O TJ saiu na frente na contenção de despesas

Pode até ter sido obrigado a fazer isso, tendo em vista as pressões do CNJ (Conselho Nacional de Justiça) no sentido de moralizar o Judiciário, como também o fato do TCE (Tribunal de Contas do Estado), que estabeleceu prazo de 60 dias para que o TJRN (Tribunal de Justiça do Estado), apresente um plano pra incorporação das despesas com pessoal decorrentes de decisão judicial – nos pagamentos de caráter continuado há mais de 12 meses – no cômputo de gastos totais com pessoal, mas fato é que o novo presidente do TJRN, desembargador Cláudio Santos, saiu na frente com relação a redução de gastos entre os poderes.

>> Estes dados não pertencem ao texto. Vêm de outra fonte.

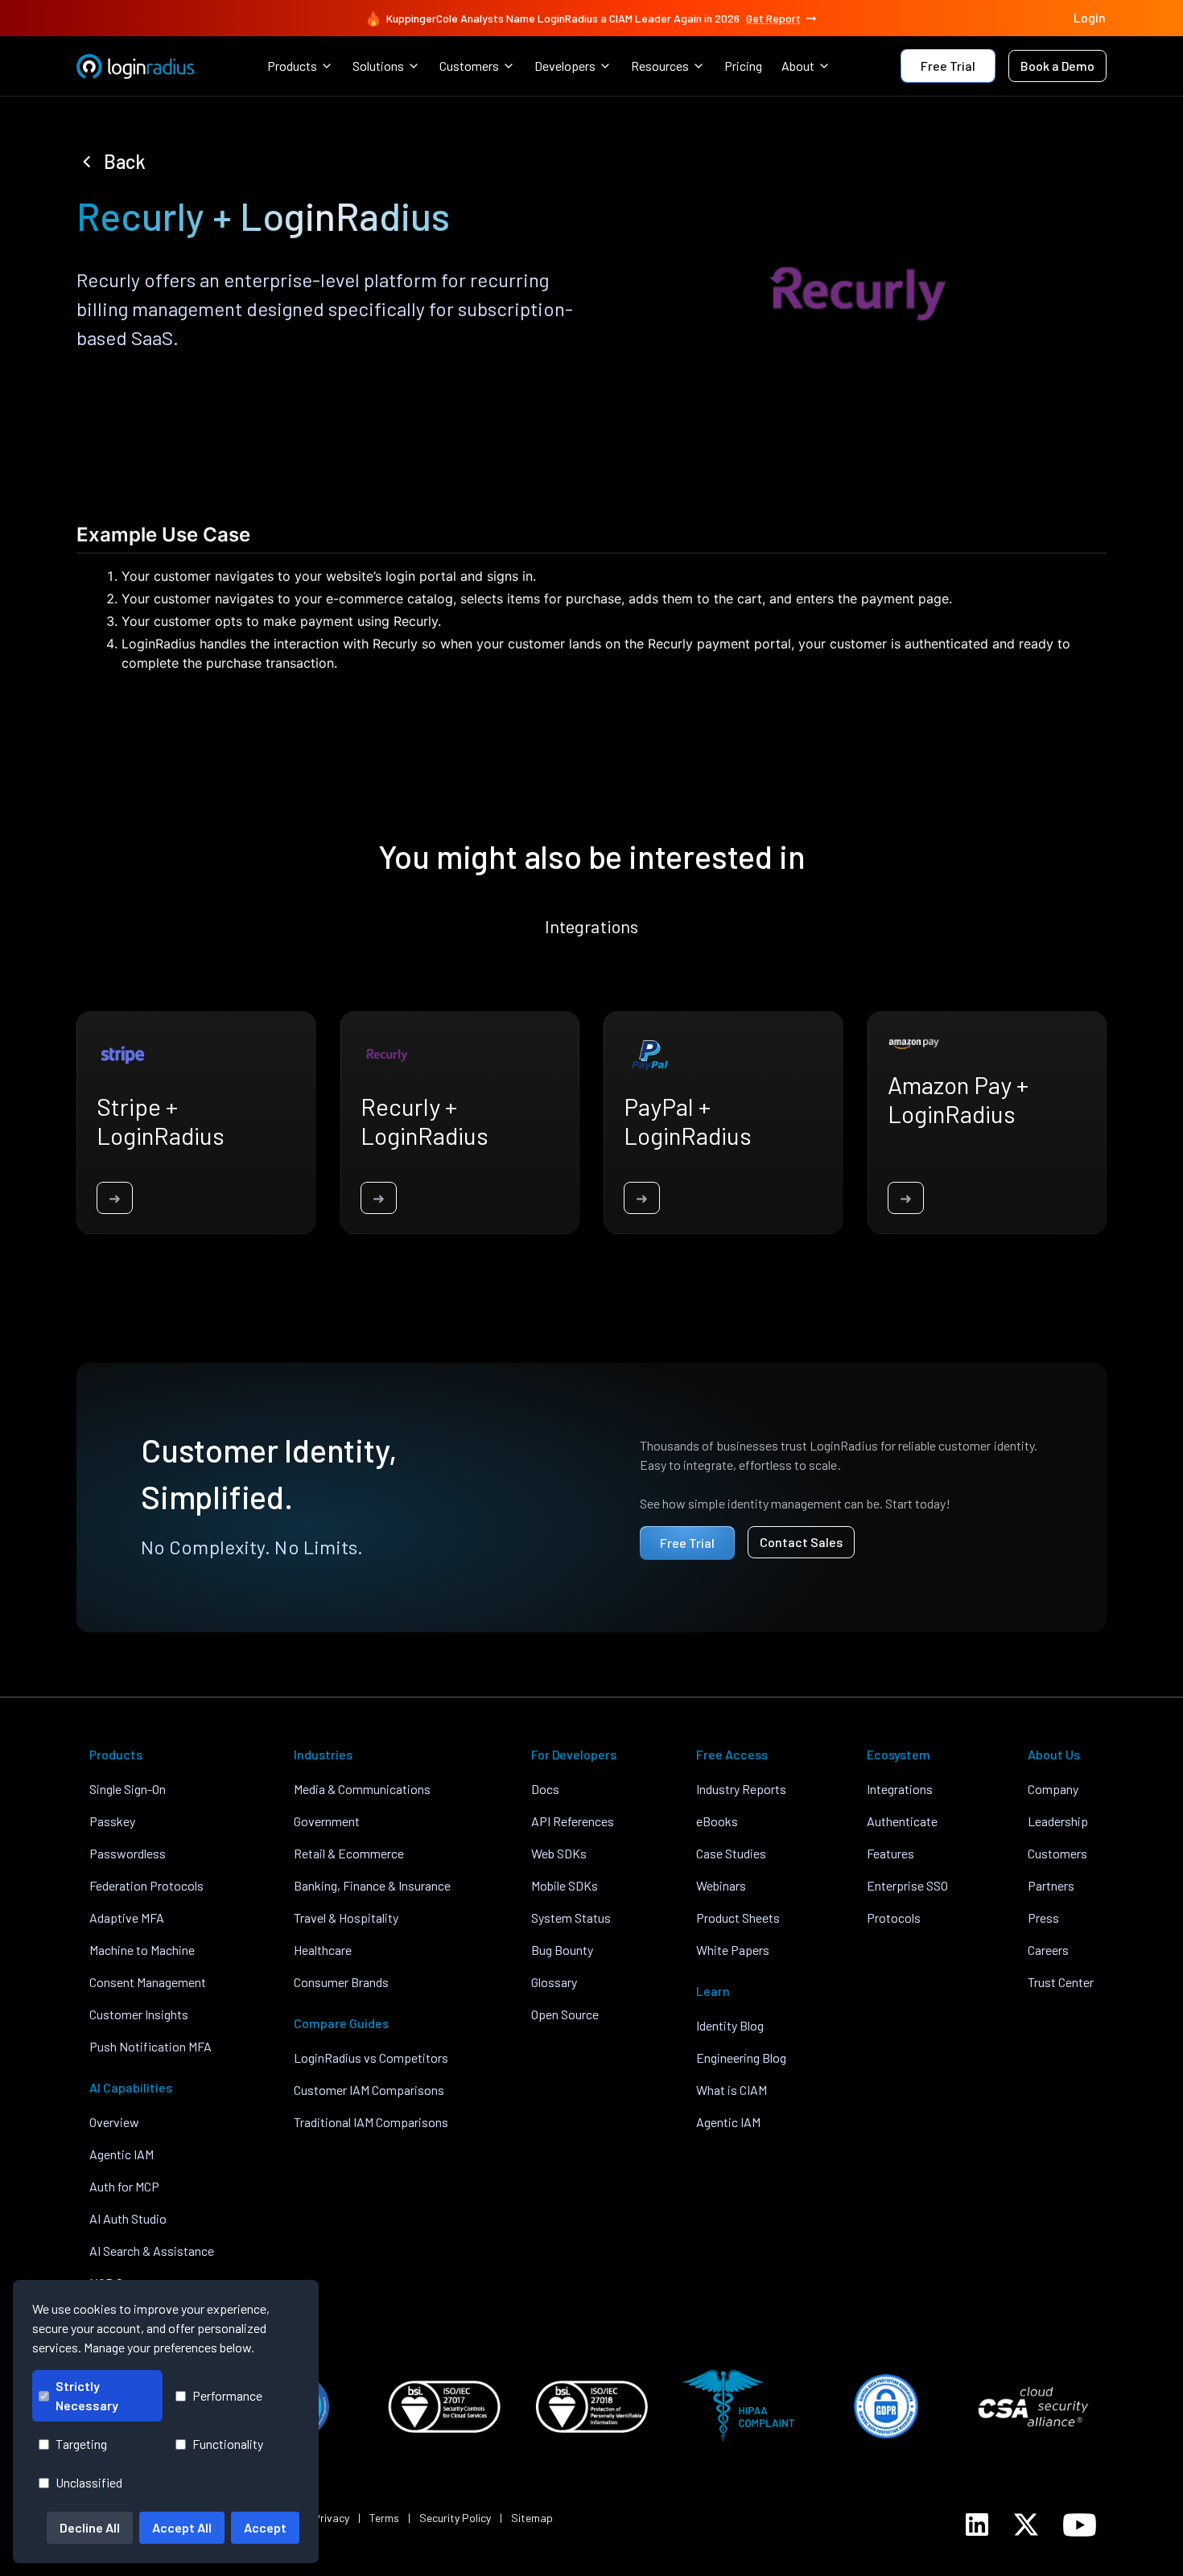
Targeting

O desembargador Cláudio Santos anunciou na última sexta-feira as primeiras medidas de contenção de gastos do Poder Judiciário potiguar, entre elas a exoneração de 100 cargos comissionados e o congelamento da Gratificação de Técnico de Nível Superior. Ponto para o TJRN, que entre os três poderes – Executivo, Legislativo e Judiciário – anuncia medidas, de fato, objetivando a contenção de despesas num estado que enfrenta dificuldades financeiras.

Medidas amargas, certamente, que teriam que ser tomadas. Restam ao Executivo e Legislativo seguirem o exemplo. O governador eleito Robinson Faria já fez um gesto nobre neste sentido. Abdicou de alugar uma casa oficial para morar, que até dezembro custava R$ 16 mil/mês aos cofres públicos. Robinson preferiu continuar morando em seu apartamento na praia de Areia Preta, talvez o metro quadrado mais caro da capital potiguar. Um gesto simbólico, não resta dúvida, mas moralizador. No entanto, medidas austeras no novo governo terão que ser tomadas para sanear as finanças do estado.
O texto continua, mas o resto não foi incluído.